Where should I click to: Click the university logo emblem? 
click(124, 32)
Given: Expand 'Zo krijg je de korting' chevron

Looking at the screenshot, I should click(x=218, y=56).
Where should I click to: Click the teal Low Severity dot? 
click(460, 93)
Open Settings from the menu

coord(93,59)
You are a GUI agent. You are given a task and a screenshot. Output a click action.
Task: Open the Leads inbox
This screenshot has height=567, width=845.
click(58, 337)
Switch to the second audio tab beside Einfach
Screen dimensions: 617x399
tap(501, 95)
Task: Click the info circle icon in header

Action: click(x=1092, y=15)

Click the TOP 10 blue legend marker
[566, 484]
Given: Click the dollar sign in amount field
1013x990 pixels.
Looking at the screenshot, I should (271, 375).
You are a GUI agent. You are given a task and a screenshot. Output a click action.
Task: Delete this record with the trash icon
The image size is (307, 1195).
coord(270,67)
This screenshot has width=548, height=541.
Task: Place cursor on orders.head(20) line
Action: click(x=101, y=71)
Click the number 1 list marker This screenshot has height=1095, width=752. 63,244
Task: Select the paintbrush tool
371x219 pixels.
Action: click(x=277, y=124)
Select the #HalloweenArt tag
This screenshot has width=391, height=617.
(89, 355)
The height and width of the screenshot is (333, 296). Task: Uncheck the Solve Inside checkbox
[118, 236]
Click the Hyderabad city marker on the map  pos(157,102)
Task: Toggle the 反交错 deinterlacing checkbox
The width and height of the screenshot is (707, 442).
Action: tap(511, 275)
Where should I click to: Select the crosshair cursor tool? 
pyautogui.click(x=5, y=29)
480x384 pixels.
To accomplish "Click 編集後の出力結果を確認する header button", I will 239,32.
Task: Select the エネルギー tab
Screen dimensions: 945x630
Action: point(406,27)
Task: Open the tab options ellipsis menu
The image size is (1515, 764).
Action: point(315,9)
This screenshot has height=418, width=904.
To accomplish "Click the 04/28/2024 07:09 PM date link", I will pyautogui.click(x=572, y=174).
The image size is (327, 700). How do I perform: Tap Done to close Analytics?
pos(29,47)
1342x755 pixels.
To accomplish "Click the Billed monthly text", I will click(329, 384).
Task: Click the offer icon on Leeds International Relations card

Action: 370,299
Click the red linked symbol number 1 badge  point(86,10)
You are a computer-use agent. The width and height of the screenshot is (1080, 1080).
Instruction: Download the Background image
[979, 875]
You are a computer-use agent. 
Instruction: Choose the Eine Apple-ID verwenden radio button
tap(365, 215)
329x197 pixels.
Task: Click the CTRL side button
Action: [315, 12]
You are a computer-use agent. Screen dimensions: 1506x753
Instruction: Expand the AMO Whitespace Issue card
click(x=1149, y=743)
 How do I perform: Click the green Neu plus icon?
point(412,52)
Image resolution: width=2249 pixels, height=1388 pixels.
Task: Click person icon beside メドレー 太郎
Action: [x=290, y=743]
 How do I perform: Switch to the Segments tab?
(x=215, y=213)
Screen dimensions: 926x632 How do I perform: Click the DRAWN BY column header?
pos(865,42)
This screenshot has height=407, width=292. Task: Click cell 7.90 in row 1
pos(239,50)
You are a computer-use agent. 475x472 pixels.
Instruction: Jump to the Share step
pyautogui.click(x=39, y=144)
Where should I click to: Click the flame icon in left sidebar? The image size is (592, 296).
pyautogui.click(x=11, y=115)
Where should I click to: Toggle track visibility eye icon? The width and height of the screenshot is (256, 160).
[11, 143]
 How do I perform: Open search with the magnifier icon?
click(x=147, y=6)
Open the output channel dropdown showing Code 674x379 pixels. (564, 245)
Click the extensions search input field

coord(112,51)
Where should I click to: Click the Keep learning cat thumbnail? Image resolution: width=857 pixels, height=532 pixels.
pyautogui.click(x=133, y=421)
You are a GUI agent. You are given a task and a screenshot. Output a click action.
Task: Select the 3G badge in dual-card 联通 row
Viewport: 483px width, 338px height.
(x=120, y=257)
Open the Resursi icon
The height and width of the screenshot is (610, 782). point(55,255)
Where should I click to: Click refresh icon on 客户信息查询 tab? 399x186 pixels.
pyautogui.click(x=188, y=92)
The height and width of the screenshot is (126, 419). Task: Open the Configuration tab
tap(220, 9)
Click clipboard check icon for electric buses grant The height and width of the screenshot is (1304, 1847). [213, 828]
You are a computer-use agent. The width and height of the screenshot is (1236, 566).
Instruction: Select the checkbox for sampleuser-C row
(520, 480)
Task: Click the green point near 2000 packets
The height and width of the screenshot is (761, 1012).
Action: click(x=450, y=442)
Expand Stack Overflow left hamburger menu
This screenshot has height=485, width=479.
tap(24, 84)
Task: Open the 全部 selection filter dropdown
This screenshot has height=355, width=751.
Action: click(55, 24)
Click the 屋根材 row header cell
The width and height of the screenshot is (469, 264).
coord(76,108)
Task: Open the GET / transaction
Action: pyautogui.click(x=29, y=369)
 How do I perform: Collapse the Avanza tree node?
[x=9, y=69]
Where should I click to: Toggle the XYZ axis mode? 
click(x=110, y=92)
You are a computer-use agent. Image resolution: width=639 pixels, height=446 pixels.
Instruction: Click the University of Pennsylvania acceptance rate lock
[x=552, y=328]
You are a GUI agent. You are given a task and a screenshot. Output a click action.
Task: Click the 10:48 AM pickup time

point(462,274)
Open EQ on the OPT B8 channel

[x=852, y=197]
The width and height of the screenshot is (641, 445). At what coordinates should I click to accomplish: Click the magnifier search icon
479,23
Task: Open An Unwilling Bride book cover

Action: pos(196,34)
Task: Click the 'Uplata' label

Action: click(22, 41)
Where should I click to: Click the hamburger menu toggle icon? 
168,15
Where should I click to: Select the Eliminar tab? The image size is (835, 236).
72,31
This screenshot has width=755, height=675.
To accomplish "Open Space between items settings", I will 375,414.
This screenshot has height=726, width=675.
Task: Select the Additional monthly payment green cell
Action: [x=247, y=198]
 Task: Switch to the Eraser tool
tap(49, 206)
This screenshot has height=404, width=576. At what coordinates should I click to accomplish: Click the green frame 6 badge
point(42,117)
────────────────────
--- INSTRUCTIONS TO FOLLOW ---
Each line of the data should be reproduced exactly as it appears.

--- WRITTEN SOLUTION ---
Where should I click to: Click the university logo emblem? 
click(124, 32)
Given: Expand 'Zo krijg je de korting' chevron

Looking at the screenshot, I should click(x=218, y=56).
Where should I click to: Click the teal Low Severity dot? 
click(460, 93)
Open Settings from the menu

coord(93,59)
You are a GUI agent. You are given a task and a screenshot. Output a click action.
Task: Open the Leads inbox
This screenshot has height=567, width=845.
click(58, 337)
Switch to the second audio tab beside Einfach
Screen dimensions: 617x399
tap(501, 95)
Task: Click the info circle icon in header

Action: click(x=1092, y=15)

Click the TOP 10 blue legend marker
[566, 484]
Given: Click the dollar sign in amount field
1013x990 pixels.
Looking at the screenshot, I should (271, 375).
You are a GUI agent. You are given a task and a screenshot. Output a click action.
Task: Delete this record with the trash icon
The image size is (307, 1195).
coord(270,67)
This screenshot has width=548, height=541.
Task: Place cursor on orders.head(20) line
Action: click(x=101, y=71)
Click the number 1 list marker This screenshot has height=1095, width=752. 63,244
Task: Select the paintbrush tool
371x219 pixels.
Action: click(x=277, y=124)
Select the #HalloweenArt tag
This screenshot has width=391, height=617.
(89, 355)
The height and width of the screenshot is (333, 296). Task: Uncheck the Solve Inside checkbox
[118, 236]
Click the Hyderabad city marker on the map  pos(157,102)
Task: Toggle the 反交错 deinterlacing checkbox
The width and height of the screenshot is (707, 442).
Action: tap(511, 275)
Where should I click to: Select the crosshair cursor tool? 
pyautogui.click(x=5, y=29)
480x384 pixels.
To accomplish "Click 編集後の出力結果を確認する header button", I will 239,32.
Task: Select the エネルギー tab
Screen dimensions: 945x630
Action: point(406,27)
Task: Open the tab options ellipsis menu
The image size is (1515, 764).
Action: point(315,9)
This screenshot has height=418, width=904.
To accomplish "Click the 04/28/2024 07:09 PM date link", I will pyautogui.click(x=572, y=174).
The image size is (327, 700). How do I perform: Tap Done to close Analytics?
pos(29,47)
1342x755 pixels.
To accomplish "Click the Billed monthly text", I will click(329, 384).
Task: Click the offer icon on Leeds International Relations card

Action: 370,299
Click the red linked symbol number 1 badge  point(86,10)
You are a computer-use agent. The width and height of the screenshot is (1080, 1080).
Instruction: Download the Background image
[979, 875]
You are a computer-use agent. 
Instruction: Choose the Eine Apple-ID verwenden radio button
tap(365, 215)
329x197 pixels.
Task: Click the CTRL side button
Action: [315, 12]
You are a computer-use agent. Screen dimensions: 1506x753
Instruction: Expand the AMO Whitespace Issue card
click(x=1149, y=743)
 How do I perform: Click the green Neu plus icon?
point(412,52)
Image resolution: width=2249 pixels, height=1388 pixels.
Task: Click person icon beside メドレー 太郎
Action: [x=290, y=743]
 How do I perform: Switch to the Segments tab?
(x=215, y=213)
Screen dimensions: 926x632 How do I perform: Click the DRAWN BY column header?
pos(865,42)
This screenshot has height=407, width=292. Task: Click cell 7.90 in row 1
pos(239,50)
You are a computer-use agent. 475x472 pixels.
Instruction: Jump to the Share step
pyautogui.click(x=39, y=144)
Where should I click to: Click the flame icon in left sidebar? The image size is (592, 296).
pyautogui.click(x=11, y=115)
Where should I click to: Toggle track visibility eye icon? The width and height of the screenshot is (256, 160).
[11, 143]
 How do I perform: Open search with the magnifier icon?
click(x=147, y=6)
Open the output channel dropdown showing Code 674x379 pixels. (564, 245)
Click the extensions search input field

coord(112,51)
Where should I click to: Click the Keep learning cat thumbnail? Image resolution: width=857 pixels, height=532 pixels.
pyautogui.click(x=133, y=421)
You are a GUI agent. You are given a task and a screenshot. Output a click action.
Task: Select the 3G badge in dual-card 联通 row
Viewport: 483px width, 338px height.
(x=120, y=257)
Open the Resursi icon
The height and width of the screenshot is (610, 782). point(55,255)
Where should I click to: Click refresh icon on 客户信息查询 tab? 399x186 pixels.
pyautogui.click(x=188, y=92)
The height and width of the screenshot is (126, 419). Task: Open the Configuration tab
tap(220, 9)
Click clipboard check icon for electric buses grant The height and width of the screenshot is (1304, 1847). [213, 828]
You are a computer-use agent. The width and height of the screenshot is (1236, 566).
Instruction: Select the checkbox for sampleuser-C row
(520, 480)
Task: Click the green point near 2000 packets
The height and width of the screenshot is (761, 1012).
Action: click(x=450, y=442)
Expand Stack Overflow left hamburger menu
This screenshot has height=485, width=479.
tap(24, 84)
Task: Open the 全部 selection filter dropdown
This screenshot has height=355, width=751.
Action: click(55, 24)
Click the 屋根材 row header cell
The width and height of the screenshot is (469, 264).
coord(76,108)
Task: Open the GET / transaction
Action: pyautogui.click(x=29, y=369)
 How do I perform: Collapse the Avanza tree node?
[x=9, y=69]
Where should I click to: Toggle the XYZ axis mode? 
click(x=110, y=92)
You are a computer-use agent. Image resolution: width=639 pixels, height=446 pixels.
Instruction: Click the University of Pennsylvania acceptance rate lock
[x=552, y=328]
You are a GUI agent. You are given a task and a screenshot. Output a click action.
Task: Click the 10:48 AM pickup time

point(462,274)
Open EQ on the OPT B8 channel

[x=852, y=197]
The width and height of the screenshot is (641, 445). At what coordinates should I click to accomplish: Click the magnifier search icon
479,23
Task: Open An Unwilling Bride book cover

Action: pos(196,34)
Task: Click the 'Uplata' label

Action: click(22, 41)
Where should I click to: Click the hamburger menu toggle icon? 
168,15
Where should I click to: Select the Eliminar tab? The image size is (835, 236).
72,31
This screenshot has width=755, height=675.
To accomplish "Open Space between items settings", I will 375,414.
This screenshot has height=726, width=675.
Task: Select the Additional monthly payment green cell
Action: [x=247, y=198]
 Task: Switch to the Eraser tool
tap(49, 206)
This screenshot has height=404, width=576. At what coordinates should I click to accomplish: Click the green frame 6 badge
point(42,117)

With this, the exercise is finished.